The name Toyang has been used to name nine tropical cyclones in the Philippine Area of Responsibility by the PAGASA and its predecessor, the Philippine Weather Bureau, in the Western Pacific Ocean.

- Tropical Storm June (1964) (T6413, 13W, Toyang) – affected the Philippines and Hainan.
- Typhoon Ora (1968) (T6831, 31W, Toyang) – a category 4 equivalent typhoon that made landfall in the Philippines as a category 1 equivalent typhoon.
- Typhoon Pamela (1972) (T7226, 33W, Toyang) – struck Hong Kong as a category 3 equivalent typhoon, killing one person.
- Typhoon Iris (1976) (T7620, 24W, Toyang) – meandered over the South China Sea and struck South China.
- Typhoon Orchid (1980) (T8013, 19W, Toyang) – sank the MV Derbyshire.
- Typhoon Vanessa (1984) (T8422 26W, Toyang) – one of the most intense typhoons on record.

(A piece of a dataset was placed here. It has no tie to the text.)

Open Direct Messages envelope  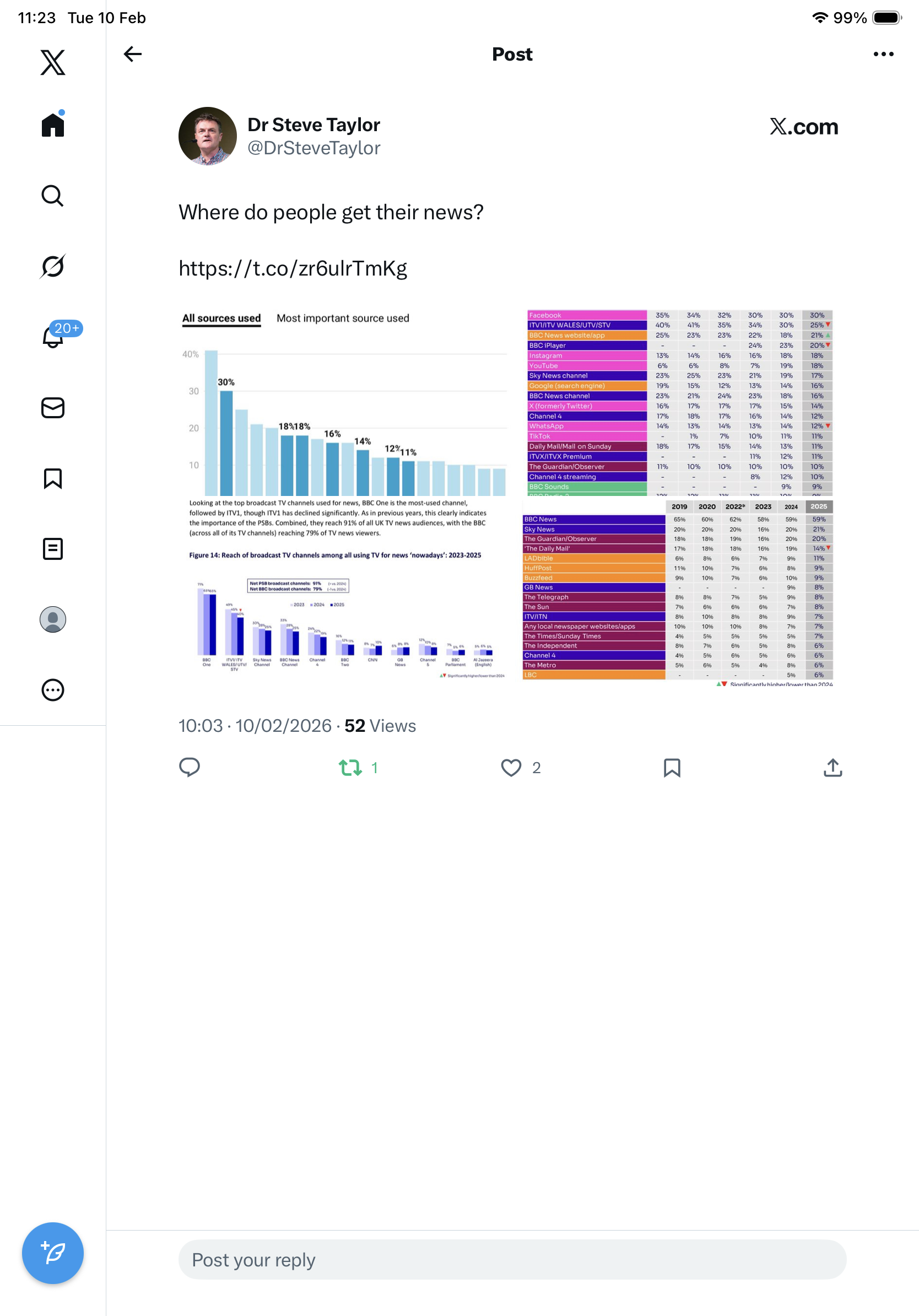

- Tropical Storm Pat (1988) (T8826, 48W, Toyang) – also affected the Philippines and Hainan.
- Tropical Storm Ernie (1996) (T9627, 37W, Toyang) – traversed the Philippines.
- Tropical Storm Rumbia (2000) (T0021, 48W, Toyang) – brought deadly flooding to the central and southern Philippines.

After the 2000 Pacific typhoon season, the PAGASA revised their naming lists, and the name Toyang was excluded.